CSE5317 Project #7 (Code Generation)
This is the final stage of your project in which you are asked to translate PCAT into MIPS code.
You need to download and study
http://www-cse.uta.edu/~fegaras/cse5317/generate.cc
Your task to to add code to the evaluate function
to handle all the cases of PCAT expressions and statements.
You also need to modify your parser.y file to generate code by calling
the evaluate function. For this project, the real goal is to generate correct
MIPS code that runs and computes the correct results of a PCAT program.
Do not attempt to do any optimizations. Do not do any register allocation;
all temporary results must be held in temporary variables in the run-time stack.
Constructing Values
Every data value occupies 4 bytes regardless of its type.
Therefore all offsets must be multiples of 4. More specifically,
this is how you implement each PCAT data type in MIPS:
- An integer occupies 4 bytes (32 bits).
- A real is a single precision floating point (4 bytes). In a real computer, you need
to use the floating point unit to handle these values. But for your
project you will ignore floating points completely (no arithmetic, coercions
etc is necessary).
- A boolean value is represented by an integer (4 bytes) and is false if the integer
is equal to 0, true otherwise.
-
An array is implemented as a pointer to a heap object
(in the dynamic segment, also called the heap).

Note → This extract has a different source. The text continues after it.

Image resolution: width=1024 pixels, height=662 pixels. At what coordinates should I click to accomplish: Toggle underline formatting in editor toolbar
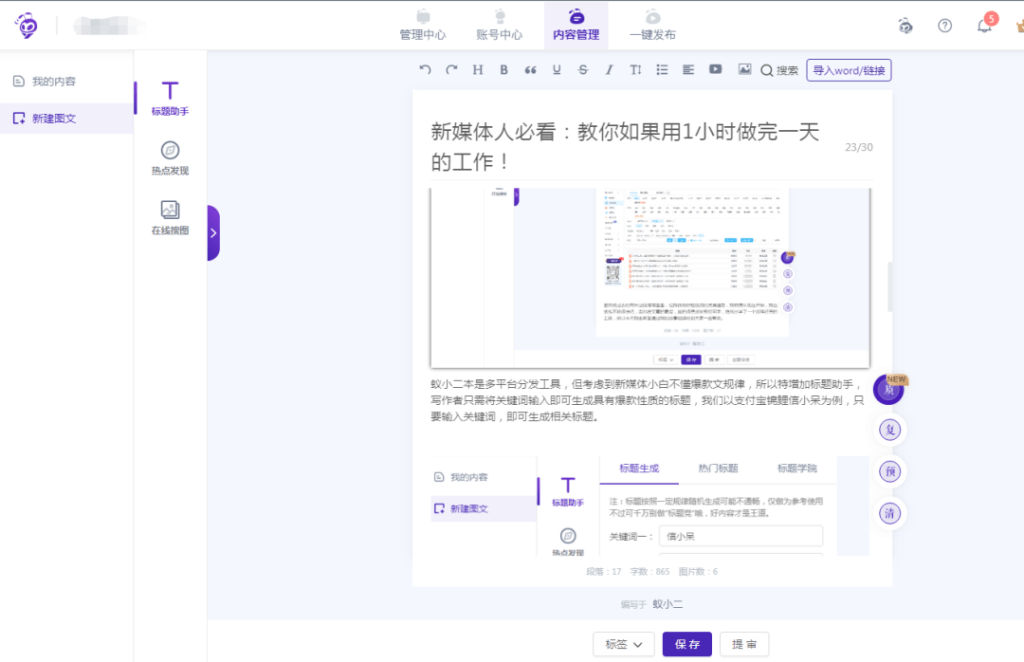[557, 70]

This pointer can be NIL (i.e. equal to 0) if the array is not initialized.
Arrays are based 0 (i.e. the first element of an array A of n elements
is A[0] and the last is A[n-1]).
The heap object of an array of n elements is a (n+1)*4 bytes
long: the first integer (4 bytes) holds the number of elements of the array
and each of the other integers holds one array element (starting from A[0]).
Suppose that you want to allocate a vector A of 10 elements and set the local
variable with offset -60 to this vector. You need to use the global pointer $gp,
which points to the next available heap byte:
sw $gp, -60($fp) # local variable points to the first free byte
lw $t0, 10
sw $t0, ($gp) # first integer holds the array size
addiu $gp, $gp, 44 # allocate (10+1)*4 bytes on heap
To access A[I], where I is a local variable with offset -48, you do the following:
lw $t0, -60($fp) # $t0 points to the vector
lw $t1, ($t0) # $t1 holds the size of A
lw $t2, -48($fp) # $t2 holds I
ble $t1, $t2, EXIT # if size(A)<=I, goto EXIT (abort program)
addu $t0, $t0, 4 # $t0 points to A[0] now
multu $t1, $t2, 4 # $t1 is I*4
addu $t0, $t0, $t1 # $t0 points to A[I] now
lw $t3, ($t0) # store the value A[I] in $t3
- A record is also implemented as a pointer to a heap object.
This pointer can be NIL (i.e. equal to 0) if the record is not initialized.
If a record has n attributes, then the heap object will occupy
n consecutive integers (n*4 bytes), since every attribute needs 4 bytes).
Accessing record attributes (e.g. in A.X, where A is a record
and X is an attribute of A) is very similar to that
for a vector. The only differences are that you do not store the size of
a record and you do not check for out-of-bounds errors.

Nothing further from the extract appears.